*** Source records ***
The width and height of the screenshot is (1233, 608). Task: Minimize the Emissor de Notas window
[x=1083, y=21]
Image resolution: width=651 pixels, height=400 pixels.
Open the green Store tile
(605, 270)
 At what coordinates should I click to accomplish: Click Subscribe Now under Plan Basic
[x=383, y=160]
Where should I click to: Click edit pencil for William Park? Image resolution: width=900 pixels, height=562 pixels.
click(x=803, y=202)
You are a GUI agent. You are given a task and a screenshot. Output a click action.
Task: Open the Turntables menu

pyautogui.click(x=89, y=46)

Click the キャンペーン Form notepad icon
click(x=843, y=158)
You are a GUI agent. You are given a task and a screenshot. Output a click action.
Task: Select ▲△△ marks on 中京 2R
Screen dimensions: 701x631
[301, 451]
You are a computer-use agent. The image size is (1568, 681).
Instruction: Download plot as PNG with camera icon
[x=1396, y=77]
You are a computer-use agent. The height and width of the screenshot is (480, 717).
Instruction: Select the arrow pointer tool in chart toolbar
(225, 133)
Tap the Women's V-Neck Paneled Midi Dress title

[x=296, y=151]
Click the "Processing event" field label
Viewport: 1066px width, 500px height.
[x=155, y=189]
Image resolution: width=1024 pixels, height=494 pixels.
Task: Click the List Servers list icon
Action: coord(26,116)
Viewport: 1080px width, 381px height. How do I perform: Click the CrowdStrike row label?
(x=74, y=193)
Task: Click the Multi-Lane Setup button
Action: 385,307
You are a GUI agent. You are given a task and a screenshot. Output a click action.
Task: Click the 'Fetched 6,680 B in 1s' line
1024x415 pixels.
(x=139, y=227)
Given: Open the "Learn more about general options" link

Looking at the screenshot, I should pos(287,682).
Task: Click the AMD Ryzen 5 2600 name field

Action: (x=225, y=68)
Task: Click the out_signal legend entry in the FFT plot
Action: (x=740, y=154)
***
**Work item**
Nothing should be omitted or altered. Retype the records exactly.

**Exercise response**
The width and height of the screenshot is (1233, 608). Task: Minimize the Emissor de Notas window
[x=1083, y=21]
Image resolution: width=651 pixels, height=400 pixels.
Open the green Store tile
(605, 270)
 At what coordinates should I click to accomplish: Click Subscribe Now under Plan Basic
[x=383, y=160]
Where should I click to: Click edit pencil for William Park? Image resolution: width=900 pixels, height=562 pixels.
click(x=803, y=202)
You are a GUI agent. You are given a task and a screenshot. Output a click action.
Task: Open the Turntables menu

pyautogui.click(x=89, y=46)

Click the キャンペーン Form notepad icon
click(x=843, y=158)
You are a GUI agent. You are given a task and a screenshot. Output a click action.
Task: Select ▲△△ marks on 中京 2R
Screen dimensions: 701x631
[301, 451]
You are a computer-use agent. The image size is (1568, 681).
Instruction: Download plot as PNG with camera icon
[x=1396, y=77]
You are a computer-use agent. The height and width of the screenshot is (480, 717).
Instruction: Select the arrow pointer tool in chart toolbar
(225, 133)
Tap the Women's V-Neck Paneled Midi Dress title

[x=296, y=151]
Click the "Processing event" field label
Viewport: 1066px width, 500px height.
[x=155, y=189]
Image resolution: width=1024 pixels, height=494 pixels.
Task: Click the List Servers list icon
Action: coord(26,116)
Viewport: 1080px width, 381px height. How do I perform: Click the CrowdStrike row label?
(x=74, y=193)
Task: Click the Multi-Lane Setup button
Action: 385,307
You are a GUI agent. You are given a task and a screenshot. Output a click action.
Task: Click the 'Fetched 6,680 B in 1s' line
1024x415 pixels.
(x=139, y=227)
Given: Open the "Learn more about general options" link

Looking at the screenshot, I should pos(287,682).
Task: Click the AMD Ryzen 5 2600 name field

Action: (x=225, y=68)
Task: Click the out_signal legend entry in the FFT plot
Action: (x=740, y=154)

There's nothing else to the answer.